Be honest - is your website up to scratch?

By: Sian Lenegan

Date: 17 June 2011

Website WWW

There are so many ways a website can be used as a business tool. To start with main business objective should always lead the brief for any website design project. Write it in capital letters at the top of every page if you have to!

To give you an idea of how powerful a business tool your company website can be and get those creative ideas flowing, your website can: free up manpower, answer questions at all hours, provide simple information for people to find you, publicise events and products, show off your awards and news, take orders online and much more.

In any way that you look at your company website, it should shadow the effectiveness of any referral, direct marketing or advertising campaigns.

The real question is what your website should be doing for your customers?

Service! A good website should provide a good service, the same as a good employee. Think of your website as your show room or shop window, it’s a representation of your business.

Your company website is how people find you, where they go to find more information and make comparisons. Just like a first date, those first impressions are very important.

Track and measure feedback

Use your website to track your visitors and measure their feedback, this will help you to make decisions about additions, changes and upgrades too. Here are some of the measures we recommend are part of your company’s quarterly review and KPIs:

  • Number of visitors (new vs. old)
  • How long does each visitor spend on your website
  • What pages are viewed the most
  • Where visitors are from
  • What are your biggest referring websites

These are all important and part of the bigger picture — do you know how many visitors on average translate into an enquiry and how many web enquiries convert into customers? This is the first step in calculating your website’s return on investment.

Your website must encourage people to act

Encourage action. It’s important to define this first and the creative brief of any website should be based around:

  • What you want your visitors to look at on the website
  • What you want them to do when they leave your website
  • What you want them to remember most about your website

Once you’ve answered these questions, you can begin to develop an action-oriented website right from the home page. Take a peak at the Microsoft home page, every piece of text is written with the objective to bring you deeper into their website.

It may sound like common sense but it’s crucial to make sure it’s easy for customers to get in touch with you. Put your phone number in a clear and obvious place and provide several different ways for people to get in touch (your website is open 24/7). Usability research suggests that users are accustomed to finding a phone number within the footer of the website on the right hand side.

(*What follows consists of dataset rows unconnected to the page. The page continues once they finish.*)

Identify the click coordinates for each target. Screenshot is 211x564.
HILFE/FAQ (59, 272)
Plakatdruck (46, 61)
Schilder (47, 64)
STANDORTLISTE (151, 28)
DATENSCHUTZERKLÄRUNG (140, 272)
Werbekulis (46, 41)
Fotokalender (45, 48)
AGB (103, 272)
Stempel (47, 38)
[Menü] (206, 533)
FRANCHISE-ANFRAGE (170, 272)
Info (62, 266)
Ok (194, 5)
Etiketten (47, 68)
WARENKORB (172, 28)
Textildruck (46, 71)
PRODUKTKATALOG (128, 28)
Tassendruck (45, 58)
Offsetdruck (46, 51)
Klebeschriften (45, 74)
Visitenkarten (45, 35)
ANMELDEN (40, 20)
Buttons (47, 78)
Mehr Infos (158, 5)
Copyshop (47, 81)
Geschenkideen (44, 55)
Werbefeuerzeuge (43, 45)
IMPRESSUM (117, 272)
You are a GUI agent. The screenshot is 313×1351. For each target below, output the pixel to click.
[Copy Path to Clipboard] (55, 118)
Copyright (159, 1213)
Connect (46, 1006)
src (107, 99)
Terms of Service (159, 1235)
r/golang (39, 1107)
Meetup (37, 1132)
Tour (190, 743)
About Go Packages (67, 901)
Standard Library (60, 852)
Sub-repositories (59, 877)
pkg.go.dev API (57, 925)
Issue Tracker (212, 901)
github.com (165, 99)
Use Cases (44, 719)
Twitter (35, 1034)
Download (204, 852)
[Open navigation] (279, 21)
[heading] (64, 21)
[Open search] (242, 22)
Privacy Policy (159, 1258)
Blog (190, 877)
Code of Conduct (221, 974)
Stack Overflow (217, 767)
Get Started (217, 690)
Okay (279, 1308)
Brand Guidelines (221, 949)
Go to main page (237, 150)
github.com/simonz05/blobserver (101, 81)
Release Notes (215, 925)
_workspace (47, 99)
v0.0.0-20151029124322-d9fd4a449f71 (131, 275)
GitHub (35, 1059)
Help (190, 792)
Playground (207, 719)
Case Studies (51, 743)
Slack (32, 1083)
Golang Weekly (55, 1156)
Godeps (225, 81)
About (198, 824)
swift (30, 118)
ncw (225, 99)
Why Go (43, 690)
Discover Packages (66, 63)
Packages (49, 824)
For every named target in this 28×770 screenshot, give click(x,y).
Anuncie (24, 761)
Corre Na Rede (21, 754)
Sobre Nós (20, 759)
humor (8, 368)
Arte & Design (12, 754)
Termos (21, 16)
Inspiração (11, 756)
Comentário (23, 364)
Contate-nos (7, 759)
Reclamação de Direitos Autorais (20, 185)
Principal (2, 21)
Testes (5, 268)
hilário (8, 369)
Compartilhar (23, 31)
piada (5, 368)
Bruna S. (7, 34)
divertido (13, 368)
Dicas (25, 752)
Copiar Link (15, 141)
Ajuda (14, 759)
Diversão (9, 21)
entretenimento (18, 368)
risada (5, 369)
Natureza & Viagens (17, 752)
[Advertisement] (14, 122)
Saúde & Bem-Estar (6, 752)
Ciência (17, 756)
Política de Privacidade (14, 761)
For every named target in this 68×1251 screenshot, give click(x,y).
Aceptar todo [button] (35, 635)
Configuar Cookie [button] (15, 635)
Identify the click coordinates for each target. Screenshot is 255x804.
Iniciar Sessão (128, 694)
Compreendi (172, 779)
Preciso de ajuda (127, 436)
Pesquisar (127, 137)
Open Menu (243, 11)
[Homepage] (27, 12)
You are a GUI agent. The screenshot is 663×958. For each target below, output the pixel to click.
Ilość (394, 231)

Is your website a star or should it be heading for retirement?

Answer the following questions and be honest with yourself, no one is judging you:

  • Does your website communicate everything about your business that it should?
  • Do you regularly measure your website’s success?
  • Does your website have your current products, services and pricing?
  • Is your address, phone number and email address easily visible?
  • Does your website provide a positive brand experience? Is it professional and well-suited to your business image and values?
  • Does your website answer all known questions easily and clearly?
  • Does your website stand head and shoulders above the competition?
  • Does your website include current job vacancies and openings posted?

If you can answer yes to all these questions, then you get a gold star and your website gets two gold stars! For the rest of us (yes I mean us), it’s great to wake up and smell the coffee from time to time and refocus on what’s important.

Typically small to medium sized businesses make their website when they first open up and it never gets a look in again. Maybe your website is one your cousin made for you or one of those cookie cutter websites you hashed together. Let’s face it, this isn’t how you’d treat your star sales person.

What your website won’t do for you

It won’t generate content by itself, it won’t analyse your business and intuitively know which product or service to promote and it won’t be able to discover what makes your service unique and better than the competition.

This is my rather long-winded way of saying — “what you put in, is what you get out.”  So make the most of it and understand that not just any old website will do… your website needs to be worthy of your business image.

Sian Lenegan is account director at Sixth Story.